Please output every line of the data below as a Markdown table with two columns, Row and Line, numbering the rows in order and leaving out blank lines.

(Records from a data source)
>>>
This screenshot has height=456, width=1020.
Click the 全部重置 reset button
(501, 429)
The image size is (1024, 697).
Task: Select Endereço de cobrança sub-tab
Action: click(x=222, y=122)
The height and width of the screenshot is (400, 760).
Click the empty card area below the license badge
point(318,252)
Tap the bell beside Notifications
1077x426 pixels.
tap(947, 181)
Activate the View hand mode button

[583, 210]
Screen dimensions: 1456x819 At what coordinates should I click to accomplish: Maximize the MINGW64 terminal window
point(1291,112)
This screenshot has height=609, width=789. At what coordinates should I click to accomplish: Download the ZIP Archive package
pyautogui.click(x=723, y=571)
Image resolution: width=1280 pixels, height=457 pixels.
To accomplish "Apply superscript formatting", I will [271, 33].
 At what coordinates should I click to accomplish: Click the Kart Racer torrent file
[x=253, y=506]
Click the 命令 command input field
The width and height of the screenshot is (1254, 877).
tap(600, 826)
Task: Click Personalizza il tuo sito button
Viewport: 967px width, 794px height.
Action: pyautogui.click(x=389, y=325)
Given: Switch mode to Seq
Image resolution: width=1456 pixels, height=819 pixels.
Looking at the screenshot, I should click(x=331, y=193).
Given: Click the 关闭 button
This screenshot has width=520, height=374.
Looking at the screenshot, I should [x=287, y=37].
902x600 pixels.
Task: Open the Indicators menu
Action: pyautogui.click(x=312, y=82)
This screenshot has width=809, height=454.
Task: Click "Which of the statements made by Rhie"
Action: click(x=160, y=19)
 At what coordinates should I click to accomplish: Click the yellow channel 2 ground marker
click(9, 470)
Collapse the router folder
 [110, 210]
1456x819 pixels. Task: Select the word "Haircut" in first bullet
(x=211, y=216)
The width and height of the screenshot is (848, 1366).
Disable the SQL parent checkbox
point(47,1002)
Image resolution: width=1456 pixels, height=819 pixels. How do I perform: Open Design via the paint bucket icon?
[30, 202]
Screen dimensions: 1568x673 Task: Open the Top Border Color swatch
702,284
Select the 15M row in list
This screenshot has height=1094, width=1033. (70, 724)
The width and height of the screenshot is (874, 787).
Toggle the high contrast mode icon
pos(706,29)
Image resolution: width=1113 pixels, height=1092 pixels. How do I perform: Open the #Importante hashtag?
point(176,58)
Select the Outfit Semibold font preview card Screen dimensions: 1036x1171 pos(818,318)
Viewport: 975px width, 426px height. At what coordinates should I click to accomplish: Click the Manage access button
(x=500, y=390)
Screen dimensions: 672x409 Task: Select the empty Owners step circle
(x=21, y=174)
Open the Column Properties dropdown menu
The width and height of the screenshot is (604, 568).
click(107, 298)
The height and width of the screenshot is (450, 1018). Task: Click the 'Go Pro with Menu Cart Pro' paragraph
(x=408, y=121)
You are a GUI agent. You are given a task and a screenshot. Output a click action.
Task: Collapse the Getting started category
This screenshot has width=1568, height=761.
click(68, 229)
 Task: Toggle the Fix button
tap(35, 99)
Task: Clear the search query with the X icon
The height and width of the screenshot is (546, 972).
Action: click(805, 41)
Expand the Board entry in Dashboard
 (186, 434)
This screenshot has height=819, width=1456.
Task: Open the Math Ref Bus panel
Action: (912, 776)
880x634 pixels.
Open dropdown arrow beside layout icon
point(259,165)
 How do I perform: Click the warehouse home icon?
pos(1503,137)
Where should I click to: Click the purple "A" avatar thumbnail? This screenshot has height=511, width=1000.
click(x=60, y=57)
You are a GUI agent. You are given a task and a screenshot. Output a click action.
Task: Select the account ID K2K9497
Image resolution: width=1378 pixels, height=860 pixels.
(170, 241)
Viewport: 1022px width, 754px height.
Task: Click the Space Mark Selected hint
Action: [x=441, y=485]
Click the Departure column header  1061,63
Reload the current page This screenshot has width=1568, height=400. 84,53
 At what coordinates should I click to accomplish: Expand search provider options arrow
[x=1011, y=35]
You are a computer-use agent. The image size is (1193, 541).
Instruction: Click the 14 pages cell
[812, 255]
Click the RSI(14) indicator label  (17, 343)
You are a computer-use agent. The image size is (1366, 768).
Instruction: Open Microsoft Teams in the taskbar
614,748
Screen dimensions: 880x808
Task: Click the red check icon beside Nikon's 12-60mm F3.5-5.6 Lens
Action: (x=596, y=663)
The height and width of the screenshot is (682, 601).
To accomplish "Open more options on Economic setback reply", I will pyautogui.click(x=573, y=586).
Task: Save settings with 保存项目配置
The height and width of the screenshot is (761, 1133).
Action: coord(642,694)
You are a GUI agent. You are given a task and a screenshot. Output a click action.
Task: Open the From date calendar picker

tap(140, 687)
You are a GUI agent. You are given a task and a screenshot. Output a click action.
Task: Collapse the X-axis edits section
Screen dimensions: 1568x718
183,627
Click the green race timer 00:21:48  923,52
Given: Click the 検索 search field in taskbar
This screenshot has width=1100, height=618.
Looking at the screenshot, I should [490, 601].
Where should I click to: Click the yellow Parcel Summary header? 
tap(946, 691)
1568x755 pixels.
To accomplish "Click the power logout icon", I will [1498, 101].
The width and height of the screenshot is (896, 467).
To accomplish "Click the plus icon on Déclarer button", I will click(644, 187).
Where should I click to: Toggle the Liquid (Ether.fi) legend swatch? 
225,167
<<<
▶ _Result of the task_:
| Row | Line |
|---|---|
| 1 | This screenshot has height=456, width=1020. |
| 2 | Click the 全部重置 reset button |
| 3 | (501, 429) |
| 4 | The image size is (1024, 697). |
| 5 | Task: Select Endereço de cobrança sub-tab |
| 6 | Action: click(x=222, y=122) |
| 7 | The height and width of the screenshot is (400, 760). |
| 8 | Click the empty card area below the license badge |
| 9 | point(318,252) |
| 10 | Tap the bell beside Notifications |
| 11 | 1077x426 pixels. |
| 12 | tap(947, 181) |
| 13 | Activate the View hand mode button |
| 14 | [583, 210] |
| 15 | Screen dimensions: 1456x819 At what coordinates should I click to accomplish: Maximize the MINGW64 terminal window |
| 16 | point(1291,112) |
| 17 | This screenshot has height=609, width=789. At what coordinates should I click to accomplish: Download the ZIP Archive package |
| 18 | pyautogui.click(x=723, y=571) |
| 19 | Image resolution: width=1280 pixels, height=457 pixels. |
| 20 | To accomplish "Apply superscript formatting", I will [271, 33]. |
| 21 |  At what coordinates should I click to accomplish: Click the Kart Racer torrent file |
| 22 | [x=253, y=506] |
| 23 | Click the 命令 command input field |
| 24 | The width and height of the screenshot is (1254, 877). |
| 25 | tap(600, 826) |
| 26 | Task: Click Personalizza il tuo sito button |
| 27 | Viewport: 967px width, 794px height. |
| 28 | Action: pyautogui.click(x=389, y=325) |
| 29 | Given: Switch mode to Seq |
| 30 | Image resolution: width=1456 pixels, height=819 pixels. |
| 31 | Looking at the screenshot, I should click(x=331, y=193). |
| 32 | Given: Click the 关闭 button |
| 33 | This screenshot has width=520, height=374. |
| 34 | Looking at the screenshot, I should [x=287, y=37]. |
| 35 | 902x600 pixels. |
| 36 | Task: Open the Indicators menu |
| 37 | Action: pyautogui.click(x=312, y=82) |
| 38 | This screenshot has width=809, height=454. |
| 39 | Task: Click "Which of the statements made by Rhie" |
| 40 | Action: click(x=160, y=19) |
| 41 |  At what coordinates should I click to accomplish: Click the yellow channel 2 ground marker |
| 42 | click(9, 470) |
| 43 | Collapse the router folder |
| 44 |  [110, 210] |
| 45 | 1456x819 pixels. Task: Select the word "Haircut" in first bullet |
| 46 | (x=211, y=216) |
| 47 | The width and height of the screenshot is (848, 1366). |
| 48 | Disable the SQL parent checkbox |
| 49 | point(47,1002) |
| 50 | Image resolution: width=1456 pixels, height=819 pixels. How do I perform: Open Design via the paint bucket icon? |
| 51 | [30, 202] |
| 52 | Screen dimensions: 1568x673 Task: Open the Top Border Color swatch |
| 53 | 702,284 |
| 54 | Select the 15M row in list |
| 55 | This screenshot has height=1094, width=1033. (70, 724) |
| 56 | The width and height of the screenshot is (874, 787). |
| 57 | Toggle the high contrast mode icon |
| 58 | pos(706,29) |
| 59 | Image resolution: width=1113 pixels, height=1092 pixels. How do I perform: Open the #Importante hashtag? |
| 60 | point(176,58) |
| 61 | Select the Outfit Semibold font preview card Screen dimensions: 1036x1171 pos(818,318) |
| 62 | Viewport: 975px width, 426px height. At what coordinates should I click to accomplish: Click the Manage access button |
| 63 | (x=500, y=390) |
| 64 | Screen dimensions: 672x409 Task: Select the empty Owners step circle |
| 65 | (x=21, y=174) |
| 66 | Open the Column Properties dropdown menu |
| 67 | The width and height of the screenshot is (604, 568). |
| 68 | click(107, 298) |
| 69 | The height and width of the screenshot is (450, 1018). Task: Click the 'Go Pro with Menu Cart Pro' paragraph |
| 70 | (x=408, y=121) |
| 71 | You are a GUI agent. You are given a task and a screenshot. Output a click action. |
| 72 | Task: Collapse the Getting started category |
| 73 | This screenshot has width=1568, height=761. |
| 74 | click(68, 229) |
| 75 |  Task: Toggle the Fix button |
| 76 | tap(35, 99) |
| 77 | Task: Clear the search query with the X icon |
| 78 | The height and width of the screenshot is (546, 972). |
| 79 | Action: click(805, 41) |
| 80 | Expand the Board entry in Dashboard |
| 81 |  (186, 434) |
| 82 | This screenshot has height=819, width=1456. |
| 83 | Task: Open the Math Ref Bus panel |
| 84 | Action: (912, 776) |
| 85 | 880x634 pixels. |
| 86 | Open dropdown arrow beside layout icon |
| 87 | point(259,165) |
| 88 |  How do I perform: Click the warehouse home icon? |
| 89 | pos(1503,137) |
| 90 | Where should I click to: Click the purple "A" avatar thumbnail? This screenshot has height=511, width=1000. |
| 91 | click(x=60, y=57) |
| 92 | You are a GUI agent. You are given a task and a screenshot. Output a click action. |
| 93 | Task: Select the account ID K2K9497 |
| 94 | Image resolution: width=1378 pixels, height=860 pixels. |
| 95 | (170, 241) |
| 96 | Viewport: 1022px width, 754px height. |
| 97 | Task: Click the Space Mark Selected hint |
| 98 | Action: [x=441, y=485] |
| 99 | Click the Departure column header  1061,63 |
| 100 | Reload the current page This screenshot has width=1568, height=400. 84,53 |
| 101 |  At what coordinates should I click to accomplish: Expand search provider options arrow |
| 102 | [x=1011, y=35] |
| 103 | You are a computer-use agent. The image size is (1193, 541). |
| 104 | Instruction: Click the 14 pages cell |
| 105 | [812, 255] |
| 106 | Click the RSI(14) indicator label  (17, 343) |
| 107 | You are a computer-use agent. The image size is (1366, 768). |
| 108 | Instruction: Open Microsoft Teams in the taskbar |
| 109 | 614,748 |
| 110 | Screen dimensions: 880x808 |
| 111 | Task: Click the red check icon beside Nikon's 12-60mm F3.5-5.6 Lens |
| 112 | Action: (x=596, y=663) |
| 113 | The height and width of the screenshot is (682, 601). |
| 114 | To accomplish "Open more options on Economic setback reply", I will pyautogui.click(x=573, y=586). |
| 115 | Task: Save settings with 保存项目配置 |
| 116 | The height and width of the screenshot is (761, 1133). |
| 117 | Action: coord(642,694) |
| 118 | You are a GUI agent. You are given a task and a screenshot. Output a click action. |
| 119 | Task: Open the From date calendar picker |
| 120 | tap(140, 687) |
| 121 | You are a GUI agent. You are given a task and a screenshot. Output a click action. |
| 122 | Task: Collapse the X-axis edits section |
| 123 | Screen dimensions: 1568x718 |
| 124 | 183,627 |
| 125 | Click the green race timer 00:21:48  923,52 |
| 126 | Given: Click the 検索 search field in taskbar |
| 127 | This screenshot has width=1100, height=618. |
| 128 | Looking at the screenshot, I should [490, 601]. |
| 129 | Where should I click to: Click the yellow Parcel Summary header?  |
| 130 | tap(946, 691) |
| 131 | 1568x755 pixels. |
| 132 | To accomplish "Click the power logout icon", I will [1498, 101]. |
| 133 | The width and height of the screenshot is (896, 467). |
| 134 | To accomplish "Click the plus icon on Déclarer button", I will click(644, 187). |
| 135 | Where should I click to: Toggle the Liquid (Ether.fi) legend swatch?  |
| 136 | 225,167 |